> _Lo que se pide_
Reescribe todas las filas siguientes y reemplaza "dropdown" por "drop-down menu" en cada una. No cambies nada más.

> _Datos registrados_
________________________________________

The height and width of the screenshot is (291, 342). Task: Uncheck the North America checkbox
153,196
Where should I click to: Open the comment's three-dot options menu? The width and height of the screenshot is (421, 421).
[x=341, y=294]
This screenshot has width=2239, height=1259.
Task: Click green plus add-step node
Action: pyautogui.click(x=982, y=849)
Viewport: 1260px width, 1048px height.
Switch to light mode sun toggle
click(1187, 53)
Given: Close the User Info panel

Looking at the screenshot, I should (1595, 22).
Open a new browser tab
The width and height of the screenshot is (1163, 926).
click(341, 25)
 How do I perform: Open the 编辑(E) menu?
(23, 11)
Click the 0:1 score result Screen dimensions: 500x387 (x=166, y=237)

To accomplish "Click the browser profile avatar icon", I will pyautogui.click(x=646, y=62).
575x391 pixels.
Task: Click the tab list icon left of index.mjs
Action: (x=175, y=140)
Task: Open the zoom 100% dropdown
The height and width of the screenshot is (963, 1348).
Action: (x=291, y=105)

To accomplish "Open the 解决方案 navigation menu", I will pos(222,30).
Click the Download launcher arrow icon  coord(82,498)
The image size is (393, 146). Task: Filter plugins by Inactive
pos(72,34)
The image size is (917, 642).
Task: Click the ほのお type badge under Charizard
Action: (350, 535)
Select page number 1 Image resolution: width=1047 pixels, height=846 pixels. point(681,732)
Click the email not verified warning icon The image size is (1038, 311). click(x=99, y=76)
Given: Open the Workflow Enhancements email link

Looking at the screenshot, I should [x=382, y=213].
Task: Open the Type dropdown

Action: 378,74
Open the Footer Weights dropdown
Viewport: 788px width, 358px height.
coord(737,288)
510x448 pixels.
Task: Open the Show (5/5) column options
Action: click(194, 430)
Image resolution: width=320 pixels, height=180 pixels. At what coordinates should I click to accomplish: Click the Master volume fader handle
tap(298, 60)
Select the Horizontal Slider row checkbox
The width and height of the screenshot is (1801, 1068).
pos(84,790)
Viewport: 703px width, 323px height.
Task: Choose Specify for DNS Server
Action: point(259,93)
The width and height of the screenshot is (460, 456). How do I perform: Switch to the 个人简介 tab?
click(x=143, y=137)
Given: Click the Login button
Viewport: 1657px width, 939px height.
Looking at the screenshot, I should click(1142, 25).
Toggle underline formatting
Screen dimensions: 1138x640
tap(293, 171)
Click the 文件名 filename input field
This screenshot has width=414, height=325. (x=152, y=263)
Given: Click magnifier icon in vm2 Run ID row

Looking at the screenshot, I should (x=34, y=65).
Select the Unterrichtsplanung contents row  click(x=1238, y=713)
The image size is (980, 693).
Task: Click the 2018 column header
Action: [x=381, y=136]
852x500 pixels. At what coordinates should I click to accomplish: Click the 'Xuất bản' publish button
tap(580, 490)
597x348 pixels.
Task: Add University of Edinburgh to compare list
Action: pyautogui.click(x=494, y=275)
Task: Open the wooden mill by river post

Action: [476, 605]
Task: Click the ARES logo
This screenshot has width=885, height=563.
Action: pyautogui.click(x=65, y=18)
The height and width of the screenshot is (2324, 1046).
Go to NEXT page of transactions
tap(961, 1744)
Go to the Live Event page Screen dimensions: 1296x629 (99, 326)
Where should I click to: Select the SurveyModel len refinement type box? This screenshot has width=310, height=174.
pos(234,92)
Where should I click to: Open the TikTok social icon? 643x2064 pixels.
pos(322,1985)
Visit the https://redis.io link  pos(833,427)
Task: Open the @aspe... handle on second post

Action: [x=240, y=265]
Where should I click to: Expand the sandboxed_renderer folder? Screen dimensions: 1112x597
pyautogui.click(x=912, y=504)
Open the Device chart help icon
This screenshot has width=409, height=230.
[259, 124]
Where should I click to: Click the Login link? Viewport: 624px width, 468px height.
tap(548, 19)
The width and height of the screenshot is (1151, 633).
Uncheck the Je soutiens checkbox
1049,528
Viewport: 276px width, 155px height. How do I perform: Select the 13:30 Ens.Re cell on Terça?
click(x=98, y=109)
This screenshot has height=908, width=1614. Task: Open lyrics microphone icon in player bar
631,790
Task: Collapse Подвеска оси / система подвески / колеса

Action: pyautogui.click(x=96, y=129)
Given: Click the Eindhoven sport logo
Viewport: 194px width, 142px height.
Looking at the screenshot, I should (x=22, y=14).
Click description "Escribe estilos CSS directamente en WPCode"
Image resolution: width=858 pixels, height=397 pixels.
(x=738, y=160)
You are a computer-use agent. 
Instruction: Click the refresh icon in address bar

________________________________________

> _Respuesta correcta_
The height and width of the screenshot is (291, 342). Task: Uncheck the North America checkbox
153,196
Where should I click to: Open the comment's three-dot options menu? The width and height of the screenshot is (421, 421).
[x=341, y=294]
This screenshot has width=2239, height=1259.
Task: Click green plus add-step node
Action: pyautogui.click(x=982, y=849)
Viewport: 1260px width, 1048px height.
Switch to light mode sun toggle
click(1187, 53)
Given: Close the User Info panel

Looking at the screenshot, I should (1595, 22).
Open a new browser tab
The width and height of the screenshot is (1163, 926).
click(341, 25)
 How do I perform: Open the 编辑(E) menu?
(23, 11)
Click the 0:1 score result Screen dimensions: 500x387 (x=166, y=237)

To accomplish "Click the browser profile avatar icon", I will pyautogui.click(x=646, y=62).
575x391 pixels.
Task: Click the tab list icon left of index.mjs
Action: (x=175, y=140)
Task: Open the zoom 100% drop-down menu
The height and width of the screenshot is (963, 1348).
Action: (x=291, y=105)

To accomplish "Open the 解决方案 navigation menu", I will pos(222,30).
Click the Download launcher arrow icon  coord(82,498)
The image size is (393, 146). Task: Filter plugins by Inactive
pos(72,34)
The image size is (917, 642).
Task: Click the ほのお type badge under Charizard
Action: (350, 535)
Select page number 1 Image resolution: width=1047 pixels, height=846 pixels. point(681,732)
Click the email not verified warning icon The image size is (1038, 311). click(x=99, y=76)
Given: Open the Workflow Enhancements email link

Looking at the screenshot, I should [x=382, y=213].
Task: Open the Type drop-down menu

Action: 378,74
Open the Footer Weights drop-down menu
Viewport: 788px width, 358px height.
coord(737,288)
510x448 pixels.
Task: Open the Show (5/5) column options
Action: click(194, 430)
Image resolution: width=320 pixels, height=180 pixels. At what coordinates should I click to accomplish: Click the Master volume fader handle
tap(298, 60)
Select the Horizontal Slider row checkbox
The width and height of the screenshot is (1801, 1068).
pos(84,790)
Viewport: 703px width, 323px height.
Task: Choose Specify for DNS Server
Action: point(259,93)
The width and height of the screenshot is (460, 456). How do I perform: Switch to the 个人简介 tab?
click(x=143, y=137)
Given: Click the Login button
Viewport: 1657px width, 939px height.
Looking at the screenshot, I should click(1142, 25).
Toggle underline formatting
Screen dimensions: 1138x640
tap(293, 171)
Click the 文件名 filename input field
This screenshot has width=414, height=325. (x=152, y=263)
Given: Click magnifier icon in vm2 Run ID row

Looking at the screenshot, I should (x=34, y=65).
Select the Unterrichtsplanung contents row  click(x=1238, y=713)
The image size is (980, 693).
Task: Click the 2018 column header
Action: [x=381, y=136]
852x500 pixels. At what coordinates should I click to accomplish: Click the 'Xuất bản' publish button
tap(580, 490)
597x348 pixels.
Task: Add University of Edinburgh to compare list
Action: pyautogui.click(x=494, y=275)
Task: Open the wooden mill by river post

Action: [476, 605]
Task: Click the ARES logo
This screenshot has width=885, height=563.
Action: pyautogui.click(x=65, y=18)
The height and width of the screenshot is (2324, 1046).
Go to NEXT page of transactions
tap(961, 1744)
Go to the Live Event page Screen dimensions: 1296x629 (99, 326)
Where should I click to: Select the SurveyModel len refinement type box? This screenshot has width=310, height=174.
pos(234,92)
Where should I click to: Open the TikTok social icon? 643x2064 pixels.
pos(322,1985)
Visit the https://redis.io link  pos(833,427)
Task: Open the @aspe... handle on second post

Action: [x=240, y=265]
Where should I click to: Expand the sandboxed_renderer folder? Screen dimensions: 1112x597
pyautogui.click(x=912, y=504)
Open the Device chart help icon
This screenshot has width=409, height=230.
[259, 124]
Where should I click to: Click the Login link? Viewport: 624px width, 468px height.
tap(548, 19)
The width and height of the screenshot is (1151, 633).
Uncheck the Je soutiens checkbox
1049,528
Viewport: 276px width, 155px height. How do I perform: Select the 13:30 Ens.Re cell on Terça?
click(x=98, y=109)
This screenshot has height=908, width=1614. Task: Open lyrics microphone icon in player bar
631,790
Task: Collapse Подвеска оси / система подвески / колеса

Action: pyautogui.click(x=96, y=129)
Given: Click the Eindhoven sport logo
Viewport: 194px width, 142px height.
Looking at the screenshot, I should (x=22, y=14).
Click description "Escribe estilos CSS directamente en WPCode"
Image resolution: width=858 pixels, height=397 pixels.
(x=738, y=160)
You are a computer-use agent. 
Instruction: Click the refresh icon in address bar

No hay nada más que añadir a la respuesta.